■ Requisitos do exercício ■
1. Reproduza, sem nenhuma alteração, as linhas dos registros que vão do início deles até a linha que contém "I will 179,395.", com as duas pontas incluídas.
2. Dê continuidade ao texto sobre o divórcio, começando logo após a última frase apresentada.

■ Trecho citado ■
....

Tenho ouvido de muitas que o divórcio é a morte em vida. Essa frase também é minha. Tamanho estrago que causa, eu sei. Que ele devasta razão e emoção, pois nem racionalmente se mitiga a dor deste movimento. Que deixa alguns pedaços de pessoas e afetos transformados, minguados pelo desgaste do fim, e espalhados de uma forma impossível de juntar. Misturados, como quando um saco de missangas cai na grama e você tenta achar entre terra e folhas aquelas bolinhas miúdas que, de repente, desaparecem na imensidão verde. Aqueles pedaços de gente, de sonhos, de crenças, de pensamentos obscuros, de sensação de fracasso. E este fim, que começa em algum momento lá atrás, e que poucos de nós sabe dizer precisamente quando, em que ato, mói a família, começando pelos adultos. Pela mulher e pelo homem. Que consciente ou inconscientemente, se encontram assim. Virados em matéria prima para a reconstrução do que der, do melhor possível.
Nos meus estudos e vivências venho há tempos buscando a raiz dessa avalanche emocional e física, e cheguei a uma possível explicação para esse acontecimento tão comum na vida das pessoas. Desse que machuca tão profundamente os indivíduos de uma família, agravado para aqueles que tiveram filhos, sendo este, outro acontecimento divisor de águas na vida.
O divórcio não acontece somente com o cara que um dia você amou e não ama mais. Ou com o cara que não foi leal, ou com a falta dessa lealdade em você e nos acordos gerados por aquele afeto que se transformou. Nos divorciamos de uma vida. De uma rotina. De um café da manhã, de um comportamento, de um jeito de se vestir, de usar o cabelo, do que de algum jeito já era misturado. O divórcio dói mais porque nos divorciamos da gente mesma, de um pedaço do que conhecemos de si próprias por todos aqueles anos de vida conjunta, mas não só deles. Mas da pessoa que nos levou até aquele casamento, aquela relação de amor. E aí, nos divorciamos daquela mulher que idealizou uma família. Que escutava a Rádio Gaúcha no carro todas as manhãs ou a rádio de rock and roll dele, por anos, e já não se dava conta do que realmente gostava de ouvir. De qual seria a sua escolha realmente. Daquela que passou a jantar comida ao invés do lanche leve, porque ele gostava assim e afinal, não custava abrir essa concessão. Daquela que mudou aqui ou ali o corte de cabelo, a cor dele ou o vestido, pois agradava mais ao parceiro de vida…
E quem não gosta de ver o seu amor feliz?

....

■ Dados do exercício ■
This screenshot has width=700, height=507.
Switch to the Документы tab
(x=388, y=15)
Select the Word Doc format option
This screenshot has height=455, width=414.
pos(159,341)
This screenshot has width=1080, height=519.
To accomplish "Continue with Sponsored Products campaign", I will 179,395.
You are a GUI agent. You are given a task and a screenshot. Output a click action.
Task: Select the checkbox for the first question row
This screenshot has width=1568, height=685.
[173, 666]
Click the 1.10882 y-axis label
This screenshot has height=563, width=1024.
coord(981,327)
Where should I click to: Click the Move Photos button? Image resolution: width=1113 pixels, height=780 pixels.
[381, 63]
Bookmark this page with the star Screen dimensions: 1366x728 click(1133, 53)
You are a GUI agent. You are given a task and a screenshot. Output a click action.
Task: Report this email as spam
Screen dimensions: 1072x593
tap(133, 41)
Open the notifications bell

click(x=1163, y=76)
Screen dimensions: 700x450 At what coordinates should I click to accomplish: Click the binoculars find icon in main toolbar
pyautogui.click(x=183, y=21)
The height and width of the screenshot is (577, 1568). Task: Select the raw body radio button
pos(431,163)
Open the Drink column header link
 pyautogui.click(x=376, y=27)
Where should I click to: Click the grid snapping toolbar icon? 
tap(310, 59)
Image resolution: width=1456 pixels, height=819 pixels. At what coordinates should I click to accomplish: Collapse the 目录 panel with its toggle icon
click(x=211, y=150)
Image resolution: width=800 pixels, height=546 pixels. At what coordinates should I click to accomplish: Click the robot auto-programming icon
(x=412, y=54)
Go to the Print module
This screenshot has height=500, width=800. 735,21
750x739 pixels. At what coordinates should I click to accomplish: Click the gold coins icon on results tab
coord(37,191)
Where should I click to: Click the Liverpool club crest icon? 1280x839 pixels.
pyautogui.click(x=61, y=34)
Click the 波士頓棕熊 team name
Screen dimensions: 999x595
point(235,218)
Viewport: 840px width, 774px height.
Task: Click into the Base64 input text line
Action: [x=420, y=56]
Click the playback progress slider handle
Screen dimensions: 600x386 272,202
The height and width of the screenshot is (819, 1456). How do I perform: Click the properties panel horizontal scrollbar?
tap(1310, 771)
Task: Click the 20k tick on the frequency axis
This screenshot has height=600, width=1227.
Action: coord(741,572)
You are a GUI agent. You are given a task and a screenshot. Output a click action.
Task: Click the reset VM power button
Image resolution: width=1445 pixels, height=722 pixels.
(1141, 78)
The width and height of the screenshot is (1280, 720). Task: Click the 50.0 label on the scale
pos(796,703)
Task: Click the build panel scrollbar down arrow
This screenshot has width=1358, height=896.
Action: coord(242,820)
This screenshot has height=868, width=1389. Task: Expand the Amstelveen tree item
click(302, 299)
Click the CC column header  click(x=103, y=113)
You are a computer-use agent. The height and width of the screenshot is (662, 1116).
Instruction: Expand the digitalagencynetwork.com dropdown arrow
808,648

....

■ Respostas em ordem ■
1.
This screenshot has width=700, height=507.
Switch to the Документы tab
(x=388, y=15)
Select the Word Doc format option
This screenshot has height=455, width=414.
pos(159,341)
This screenshot has width=1080, height=519.
To accomplish "Continue with Sponsored Products campaign", I will 179,395.

2.
Esse é o mais duro divórcio. O divórcio de si e da vida que conhecemos. Não o do parceiro, que muitas vezes já aconteceu há tempos dentro da relação, e que só se sustentava pela ideia do porto que um dia foi seguro. Ou das conveniências, ou do medo do sofrimento dos filhos, como se a infelicidade dos pais não fosse o pior deles.
Essa passou a ser a dor central do divórcio para mim quando coloquei as vestimentas físicas e emocionais da época, de repente. Pois me dei conta dessa ferida gigante, da ausência do meu eu, dos meus desejos mais genuínos aos quais não me conectava mais, do vazio da rotina dessa mulher que já não existia viva e ativa, mas sim acamada, em uma UTI nos mais profundos túneis dentro de mim, era onde a sensação de incapacidade, fragilidade frente ao sofrimento dos meus filhos e de tristeza profunda, se apoiavam. Faziam casa. Sugavam meu sangue e atormentavam a minha alma. Foi a falta de mim sã que me desmanchou no meu divórcio. Que acredito que desmanche qualquer um.
Vou explicar. Pragmaticamente, achei os caminhos que percorremos, eu e o meu ex parceiro, e que naturalmente nos levaram até o ponto final. Eles são claros, e justificam movimentos saudáveis de dissolução de um casamento e redefinição da constelação de uma família. Eles amparam a reconstrução de vidas separadas com afeto e levantam uma nova relação entre as partes, transformada, mas cheia do amor pela causa maior, de criar junto caminho para os filhos. De exercer a parentalidade de forma amiga, saudável e amorosa. Reverenciando o passado vivido junto. O parceiro aquele que viabilizou parte dos seus projetos comuns, ali simbolizado pelos filhos, e que podem ser tantos.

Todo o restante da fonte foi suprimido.